Nevertheless he feels that this reality within his soul, whatever it
may be, is something much more real than mere recollection from the
world of the senses. This supersensible world lives an independent
life within one's own soul. All that is there is yearning to get out
of the soul, and arrive at something else. Thus one feels a world
within oneself, but a world that does not want to remain there. This
produces a feeling like being torn asunder by every separate detail of
that world. One may arrive at a point where these details free
themselves, where they break through something which seems like a
shell and escape from the soul. Then one may feel oneself the poorer
by all that has in this manner torn itself away from the soul.
One now learns that that part of the supersensible reality in the soul
which one is able to love for its own sake, and not simply because it
is actually in one's own soul, behaves in a particular way. What one
can thus love deeply does not tear itself from the soul; it certainly
does force its way out of the soul, but carries the soul along with
it. It carries the soul to that region where it lives in its true
reality. A kind of union with the real essence takes place, for
hitherto one has only carried something like a reflection of this real
essence within one. The love here mentioned must, however, be of the
kind that is experienced in the supersensible world. In the world of
the senses one can only prepare oneself for such love. And this
preparation takes place when one strengthens one's capacity for love
in the world of the senses. The greater the love of which one is
capable in the physical world, the more of this capacity remains for
the supersensible world. With regard to the individual entities of the
supersensible world, this works as follows. You cannot, for instance,
get into touch with those real supersensible beings which are
connected with the plants of the physical world if you do not love
plants in the world of the senses, and so on. An error, however, may
very easily arise with regard to such things. It may happen that
somebody in the physical world passes the vegetable kingdom by with
complete indifference, and yet an unconscious affinity for that
kingdom may lie hidden in the soul. Afterwards when he enters the
supersensible world this love may awaken.
But the union with beings in the supersensible world does not only
depend upon love. Other feelings, as, for instance, respect and
reverence, which the soul may have for a being when it first feels the
picture of this being arise within it, have the same effect. These
qualities will, however, always be such as must be reckoned as
belonging to the inner qualities of the soul. One will in this way
learn to know those beings of the supersensible world to which the
soul itself opened the way through such inner qualities. A sure way to
get acquainted with the supersensible world consists in gaining access
to the different beings through one's relationship to their
reflections. In the world of the senses we love a being after having
learned to know him; in the second supersensible world we may love the
image of a being before meeting with the being itself, as this image
presents itself before the meeting takes place.

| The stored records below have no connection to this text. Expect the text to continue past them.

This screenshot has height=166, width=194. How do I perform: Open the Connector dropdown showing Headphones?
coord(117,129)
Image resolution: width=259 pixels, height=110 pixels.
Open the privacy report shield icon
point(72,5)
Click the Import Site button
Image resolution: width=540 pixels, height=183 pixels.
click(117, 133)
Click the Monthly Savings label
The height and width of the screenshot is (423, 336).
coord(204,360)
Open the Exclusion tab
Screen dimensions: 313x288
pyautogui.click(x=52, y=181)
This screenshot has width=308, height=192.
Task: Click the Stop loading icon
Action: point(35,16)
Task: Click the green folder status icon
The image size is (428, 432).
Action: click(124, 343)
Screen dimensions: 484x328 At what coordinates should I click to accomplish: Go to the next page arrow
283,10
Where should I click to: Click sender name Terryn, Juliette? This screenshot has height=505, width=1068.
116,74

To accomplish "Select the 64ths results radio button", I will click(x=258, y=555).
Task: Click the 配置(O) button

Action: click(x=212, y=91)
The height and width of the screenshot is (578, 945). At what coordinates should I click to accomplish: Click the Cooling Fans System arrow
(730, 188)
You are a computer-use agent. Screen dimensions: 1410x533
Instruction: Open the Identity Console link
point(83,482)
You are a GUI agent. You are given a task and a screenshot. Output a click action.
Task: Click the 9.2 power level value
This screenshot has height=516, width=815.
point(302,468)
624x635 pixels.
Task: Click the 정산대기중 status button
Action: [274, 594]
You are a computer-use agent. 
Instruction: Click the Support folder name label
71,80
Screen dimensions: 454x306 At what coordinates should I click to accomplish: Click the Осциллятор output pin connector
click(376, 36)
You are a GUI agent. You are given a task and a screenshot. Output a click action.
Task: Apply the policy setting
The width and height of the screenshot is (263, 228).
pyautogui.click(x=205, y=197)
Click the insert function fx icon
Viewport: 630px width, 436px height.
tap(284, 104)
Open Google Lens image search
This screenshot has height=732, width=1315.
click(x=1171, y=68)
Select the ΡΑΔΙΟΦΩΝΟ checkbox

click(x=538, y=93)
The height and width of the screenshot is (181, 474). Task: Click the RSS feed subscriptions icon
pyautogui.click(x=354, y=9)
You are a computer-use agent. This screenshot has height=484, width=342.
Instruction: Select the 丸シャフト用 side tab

That which the soul in this way learns to know within itself is not
the elemental body. It stands in relation to that body as its
awakener. It is a being dwelling within the soul which is
experienced in the same way as that in which you would experience
yourself during sleep if you were not unconscious but felt yourself to
be conscious when outside your physical body and in the position of
its awakener at the moment of its rousing from sleep.
Thus the soul learns to know a being within itself which is a third
something beside the physical and the elemental bodies. Let us call
this something the astral body, and this expression shall, for the
time being, mean nothing but that which in the way described is
experienced within the being of the soul.